Amazon aws s3 back-end?

Andrei_Pozolotin · August 1, 2015, 5:52pm

I am curious what are “the best” ways to deploy syncthihg with amazon aws s3 back-end? Please share your experience.

canton7 · August 1, 2015, 6:22pm

The only option I can think of is to mount S3 as a partition using something like s3fs-fuse. Last time I tried something like that (without Syncthing) it was quite unreliable.

Depending on your caching settings, every time Syncthing does a scan your S3 fuse will likely have to download a lot of data, so watch out!

Overall, not something I’d recommend.

AudriusButkevicius · August 1, 2015, 7:19pm

You could have something which listens to syncthings events, and pushes stuff to S3 as it changes.

NickPyz · August 1, 2015, 8:16pm

Amazon S3 is inert storage - you can’t run an instance of Syncthing on it. What you can do is syncronize an ST shared folder on your PC with S3 using 3rd party software like Cloudberry (Windows, not sure about other OS’es):

http://www.cloudberrylab.com/blog/how-to-sync-local-folder-with-amazon-s3-bucket-with-cloudberry-s3-explorer/

Another AWS possibility is to run ST virtually using their EC2 hosting service. I have never tried this - maybe others can advise if this would work similar to running ST on a VPS server - (which does work perfectly).

canton7 · August 1, 2015, 9:01pm

This would work fine, except that EC2 can’t read/write directly to S3 any more than any other computer can. You could create an EBS volume, mount that as a partition, and occasionally create a snapshot in S3 of it - but that isn’t the same as storing your files directly in S3.

Andrei_Pozolotin · August 1, 2015, 9:19pm

they say dropbox runs on amazon s3 and seems happy doing so (?)

so I would imagine some form of “native” s3 (and other major s3-like cloud providers) support could be on the ST road map?

can ST developers please comment on that?

canton7 · August 1, 2015, 10:21pm

There’s a slight difference: Dropbox is a centralised synchronization solution: there’s a central third-party server that’s always online, and always holds a copy of your files. This central server happens to use S3 as its backing storage, but that’s entirely transparent to you: they could be storing your files in tapes and you’d be none the wiser. The fact that Dropbox chooses to use S3 is not a feature, and it’s not something that you can access: it’s just an implementation detail.

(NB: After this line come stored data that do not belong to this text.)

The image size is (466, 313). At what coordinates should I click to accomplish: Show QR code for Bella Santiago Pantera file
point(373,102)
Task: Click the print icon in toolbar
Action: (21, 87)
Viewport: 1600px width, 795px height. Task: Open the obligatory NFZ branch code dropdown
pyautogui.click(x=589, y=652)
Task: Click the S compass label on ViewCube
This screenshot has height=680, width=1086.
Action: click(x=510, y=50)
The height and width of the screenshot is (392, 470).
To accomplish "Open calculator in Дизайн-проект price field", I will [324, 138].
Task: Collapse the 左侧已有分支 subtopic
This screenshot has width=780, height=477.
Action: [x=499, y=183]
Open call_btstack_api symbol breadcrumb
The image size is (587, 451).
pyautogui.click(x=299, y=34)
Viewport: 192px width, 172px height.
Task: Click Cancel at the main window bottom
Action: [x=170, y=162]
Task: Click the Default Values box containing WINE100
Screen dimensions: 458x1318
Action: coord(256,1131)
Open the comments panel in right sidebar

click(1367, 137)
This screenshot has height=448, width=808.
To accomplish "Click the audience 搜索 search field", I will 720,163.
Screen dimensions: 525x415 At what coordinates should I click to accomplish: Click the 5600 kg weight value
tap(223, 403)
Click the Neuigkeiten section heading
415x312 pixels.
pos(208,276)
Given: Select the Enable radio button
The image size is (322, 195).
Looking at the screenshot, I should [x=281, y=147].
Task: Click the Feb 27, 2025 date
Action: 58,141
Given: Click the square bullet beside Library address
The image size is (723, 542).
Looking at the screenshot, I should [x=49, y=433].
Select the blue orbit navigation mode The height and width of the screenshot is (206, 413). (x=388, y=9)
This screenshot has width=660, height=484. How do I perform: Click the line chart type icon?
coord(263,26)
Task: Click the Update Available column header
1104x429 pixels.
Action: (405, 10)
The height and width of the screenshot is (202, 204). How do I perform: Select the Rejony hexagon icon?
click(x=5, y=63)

Syncthing is a peer-to-peer synchronization solution, which means that there’s no central third-party server holding copes of all of your files. The aim is to synchronize your files directly between all of your machines which need access to those files. Therefore the value in having one of those machines write files that it receives directly to S3 is questionable: if they’re written straight to S3, then the machine that wrote them won’t have direct access to them. And if that machine doesn’t need direct access to them, why are you syncing to that machine?

If the answer is “backup” or some such, you probably want a separate tool which backs up your files to S3: there are plenty of them around.

Having a system that writes/reads files directly to/from S3 would likely be a fair amount of work, as it would break a lot of assumptions currently being made about file access, as well as requiring significant change to all parts of the application which currently touch the filesystem.

Andrei_Pozolotin · August 2, 2015, 1:52am

I think you are right, I better start looking on it in a “backup” context.

NickPyz · August 2, 2015, 2:05am

Thanks for clarifying. Bottom line - S3 is not a host for executables such as Syncthing. It was designed for file backup.

If the original poster decided to create a virtual EC2 server with Syncthing, the sync’ed files will be stored on Amazon EC2 - however as you have stated, there is no programmatic Amazon method to move those files over to S3.

calmh · August 2, 2015, 6:06am

Theoretically though, we could support something like an S3 backend as the folder path. I’d be a bit special-special, but doesn’t sound impossible.

canton7 · August 2, 2015, 10:49am

Could be useful for setups where Syncthing is being used in a centralised manner (with one a central always on host). It looks like fetching part of a file is supported too… Symlinks could be fun though!

AudriusButkevicius · August 2, 2015, 10:54am

Screw S3, it’s only one of the fishes in the ocean. I’d rather people spent their effort on something more useful that doesn’t turn you into an AWS zombie. There is webdav, etc.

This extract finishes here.